{Reference Type}: Journal Article {Title}: Prospective Validation of a Prediction Model for the Diagnosis of Acute Pancreatitis. {Author}: Jin DX;Lacson R;Eskian M;McNabb-Baltar J;Banks PA;Kayden SR;Raja AS;Khorasani R; {Journal}: JAMA Netw Open {Volume}: 7 {Issue}: 6 {Year}: 2024 Jun 3 {Factor}: 13.353 {DOI}: 10.1001/jamanetworkopen.2024.19014 {Abstract}: UNASSIGNED: While most patients with acute pancreatitis (AP) fulfill diagnostic criteria with characteristic abdominal pain and serum lipase levels of at least 3 times the upper limit of normal (reference range) at presentation, early imaging is often used for confirmation. A prior prediction model and corresponding point-based score were developed using nonimaging parameters to diagnose AP in patients presenting to the emergency department (ED).
UNASSIGNED: To evaluate the performance of the prediction model to diagnose AP in a prospective patient cohort.
UNASSIGNED: This prospective diagnostic study included consecutive adult patients presenting to the ED between January 1, 2020, and March 9, 2021, at 2 large academic medical centers in the northeastern US with serum lipase levels at least 3 times the upper limit of normal. Patients transferred from outside institutions or with malignant disease and established intra-abdominal metastases, acute trauma, or altered mentation were excluded. Data were analyzed from October 15 to October 23, 2023.
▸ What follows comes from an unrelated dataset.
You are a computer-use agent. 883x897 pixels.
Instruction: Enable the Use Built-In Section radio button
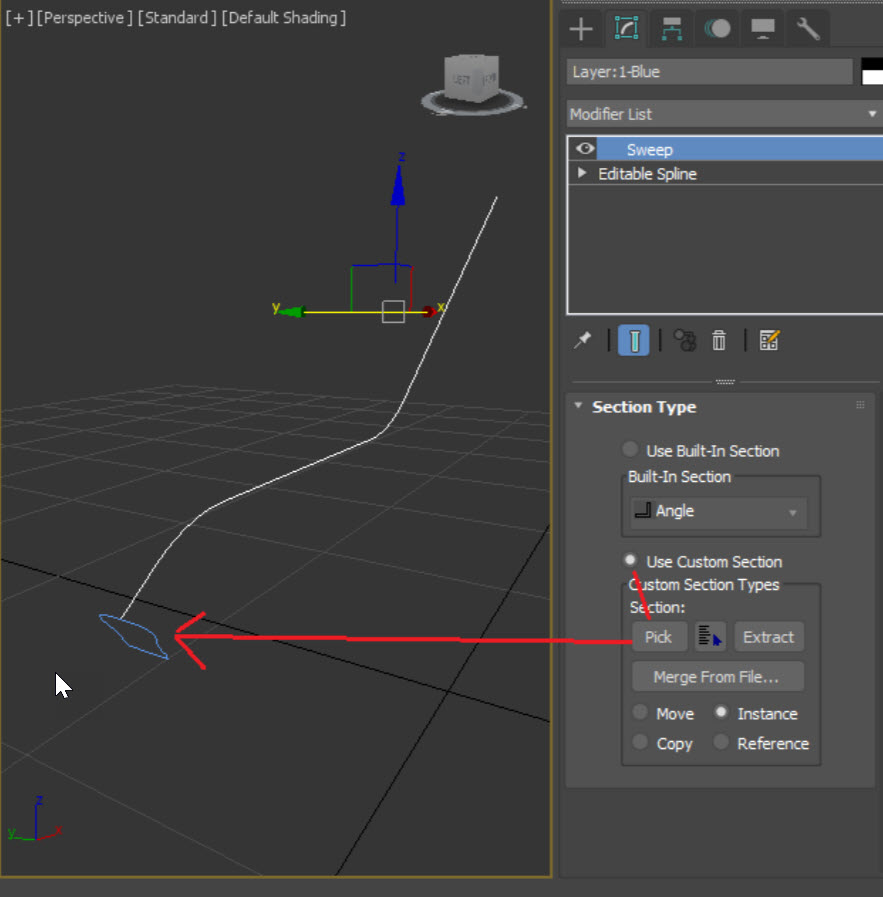click(630, 450)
UNASSIGNED: Participants were assigned scores for initial serum lipase level, number of prior AP episodes, prior cholelithiasis, abdominal surgery within 2 months, presence of epigastric pain, pain of worsening severity, duration from pain onset to presentation, and pain level at ED presentation.
UNASSIGNED: A final diagnosis of AP, established by expert review of hospitalization records.
UNASSIGNED: Prospective scores in 349 participants (mean [SD] age, 53.0 [18.8] years; 184 women [52.7%]; 66 Black [18.9%]; 199 White [57.0%]) demonstrated an area under the receiver operating characteristics curve of 0.91. A score of at least 6 points achieved highest accuracy (F score, 82.0), corresponding to a sensitivity of 81.5%, specificity of 85.9%, positive predictive value of 82.6%, and negative predictive value of 85.1% for AP diagnosis. Early computed tomography or magnetic resonance imaging was performed more often in participants predicted to have AP (116 of 155 [74.8%] with a score ≥6 vs 111 of 194 [57.2%] with a score <6; P < .001). Early imaging revealed an alternative diagnosis in 8 of 116 participants (6.9%) with scores of at least 6 points, 1 of 93 (1.1%) with scores of at least 7 points, and 1 of 73 (1.4%) with scores of at least 8 points.
UNASSIGNED: In this multicenter diagnostic study, the prediction model demonstrated excellent AP diagnostic accuracy. Its application may be used to avoid unnecessary confirmatory imaging.